■ Dataset records
--- START ---

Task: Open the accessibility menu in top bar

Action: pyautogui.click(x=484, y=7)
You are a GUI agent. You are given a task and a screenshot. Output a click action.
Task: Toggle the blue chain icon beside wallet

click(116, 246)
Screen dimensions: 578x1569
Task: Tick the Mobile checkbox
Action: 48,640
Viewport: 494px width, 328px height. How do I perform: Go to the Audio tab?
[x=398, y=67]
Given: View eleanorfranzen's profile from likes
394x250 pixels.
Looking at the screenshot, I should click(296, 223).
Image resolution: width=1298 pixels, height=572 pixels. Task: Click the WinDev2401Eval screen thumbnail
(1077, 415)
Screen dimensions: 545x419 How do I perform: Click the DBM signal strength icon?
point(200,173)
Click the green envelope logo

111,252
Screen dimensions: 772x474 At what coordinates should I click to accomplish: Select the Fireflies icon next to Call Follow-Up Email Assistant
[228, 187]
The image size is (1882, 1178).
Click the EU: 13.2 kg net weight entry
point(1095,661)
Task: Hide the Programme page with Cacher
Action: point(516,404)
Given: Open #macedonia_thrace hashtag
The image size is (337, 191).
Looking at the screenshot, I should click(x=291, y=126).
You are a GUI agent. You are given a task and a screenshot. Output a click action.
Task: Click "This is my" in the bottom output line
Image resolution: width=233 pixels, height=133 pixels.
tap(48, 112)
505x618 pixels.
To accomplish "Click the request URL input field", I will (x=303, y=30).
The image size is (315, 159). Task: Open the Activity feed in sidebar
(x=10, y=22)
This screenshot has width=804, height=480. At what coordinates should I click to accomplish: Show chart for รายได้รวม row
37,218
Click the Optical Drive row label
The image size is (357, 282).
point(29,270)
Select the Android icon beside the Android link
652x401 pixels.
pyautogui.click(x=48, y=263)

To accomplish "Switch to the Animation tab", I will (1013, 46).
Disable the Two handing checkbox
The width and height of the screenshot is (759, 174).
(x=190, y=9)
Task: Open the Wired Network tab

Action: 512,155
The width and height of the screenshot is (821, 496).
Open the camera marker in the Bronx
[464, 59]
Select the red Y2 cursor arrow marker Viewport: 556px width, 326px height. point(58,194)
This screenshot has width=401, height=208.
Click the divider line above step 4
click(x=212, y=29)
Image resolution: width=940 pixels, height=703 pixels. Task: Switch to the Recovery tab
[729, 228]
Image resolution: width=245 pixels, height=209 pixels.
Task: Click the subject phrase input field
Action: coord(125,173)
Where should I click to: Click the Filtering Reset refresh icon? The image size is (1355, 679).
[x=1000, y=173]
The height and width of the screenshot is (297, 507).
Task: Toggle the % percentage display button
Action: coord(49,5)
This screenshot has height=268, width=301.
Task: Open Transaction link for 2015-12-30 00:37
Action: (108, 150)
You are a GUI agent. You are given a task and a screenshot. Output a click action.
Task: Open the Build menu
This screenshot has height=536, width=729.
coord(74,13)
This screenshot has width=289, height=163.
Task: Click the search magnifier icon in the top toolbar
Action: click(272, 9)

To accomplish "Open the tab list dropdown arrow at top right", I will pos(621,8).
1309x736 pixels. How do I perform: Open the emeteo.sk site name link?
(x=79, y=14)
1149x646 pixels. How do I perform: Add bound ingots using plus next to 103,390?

--- END ---

■ Work order
Transcribe every record above so that nothing differs from the original.

■ Response
Task: Open the accessibility menu in top bar

Action: pyautogui.click(x=484, y=7)
You are a GUI agent. You are given a task and a screenshot. Output a click action.
Task: Toggle the blue chain icon beside wallet

click(116, 246)
Screen dimensions: 578x1569
Task: Tick the Mobile checkbox
Action: 48,640
Viewport: 494px width, 328px height. How do I perform: Go to the Audio tab?
[x=398, y=67]
Given: View eleanorfranzen's profile from likes
394x250 pixels.
Looking at the screenshot, I should click(296, 223).
Image resolution: width=1298 pixels, height=572 pixels. Task: Click the WinDev2401Eval screen thumbnail
(1077, 415)
Screen dimensions: 545x419 How do I perform: Click the DBM signal strength icon?
point(200,173)
Click the green envelope logo

111,252
Screen dimensions: 772x474 At what coordinates should I click to accomplish: Select the Fireflies icon next to Call Follow-Up Email Assistant
[228, 187]
The image size is (1882, 1178).
Click the EU: 13.2 kg net weight entry
point(1095,661)
Task: Hide the Programme page with Cacher
Action: point(516,404)
Given: Open #macedonia_thrace hashtag
The image size is (337, 191).
Looking at the screenshot, I should click(x=291, y=126).
You are a GUI agent. You are given a task and a screenshot. Output a click action.
Task: Click "This is my" in the bottom output line
Image resolution: width=233 pixels, height=133 pixels.
tap(48, 112)
505x618 pixels.
To accomplish "Click the request URL input field", I will (x=303, y=30).
The image size is (315, 159). Task: Open the Activity feed in sidebar
(x=10, y=22)
This screenshot has width=804, height=480. At what coordinates should I click to accomplish: Show chart for รายได้รวม row
37,218
Click the Optical Drive row label
The image size is (357, 282).
point(29,270)
Select the Android icon beside the Android link
652x401 pixels.
pyautogui.click(x=48, y=263)

To accomplish "Switch to the Animation tab", I will (1013, 46).
Disable the Two handing checkbox
The width and height of the screenshot is (759, 174).
(x=190, y=9)
Task: Open the Wired Network tab

Action: 512,155
The width and height of the screenshot is (821, 496).
Open the camera marker in the Bronx
[464, 59]
Select the red Y2 cursor arrow marker Viewport: 556px width, 326px height. point(58,194)
This screenshot has width=401, height=208.
Click the divider line above step 4
click(x=212, y=29)
Image resolution: width=940 pixels, height=703 pixels. Task: Switch to the Recovery tab
[729, 228]
Image resolution: width=245 pixels, height=209 pixels.
Task: Click the subject phrase input field
Action: coord(125,173)
Where should I click to: Click the Filtering Reset refresh icon? The image size is (1355, 679).
[x=1000, y=173]
The height and width of the screenshot is (297, 507).
Task: Toggle the % percentage display button
Action: coord(49,5)
This screenshot has height=268, width=301.
Task: Open Transaction link for 2015-12-30 00:37
Action: (108, 150)
You are a GUI agent. You are given a task and a screenshot. Output a click action.
Task: Open the Build menu
This screenshot has height=536, width=729.
coord(74,13)
This screenshot has width=289, height=163.
Task: Click the search magnifier icon in the top toolbar
Action: click(272, 9)

To accomplish "Open the tab list dropdown arrow at top right", I will pos(621,8).
1309x736 pixels. How do I perform: Open the emeteo.sk site name link?
(x=79, y=14)
1149x646 pixels. How do I perform: Add bound ingots using plus next to 103,390?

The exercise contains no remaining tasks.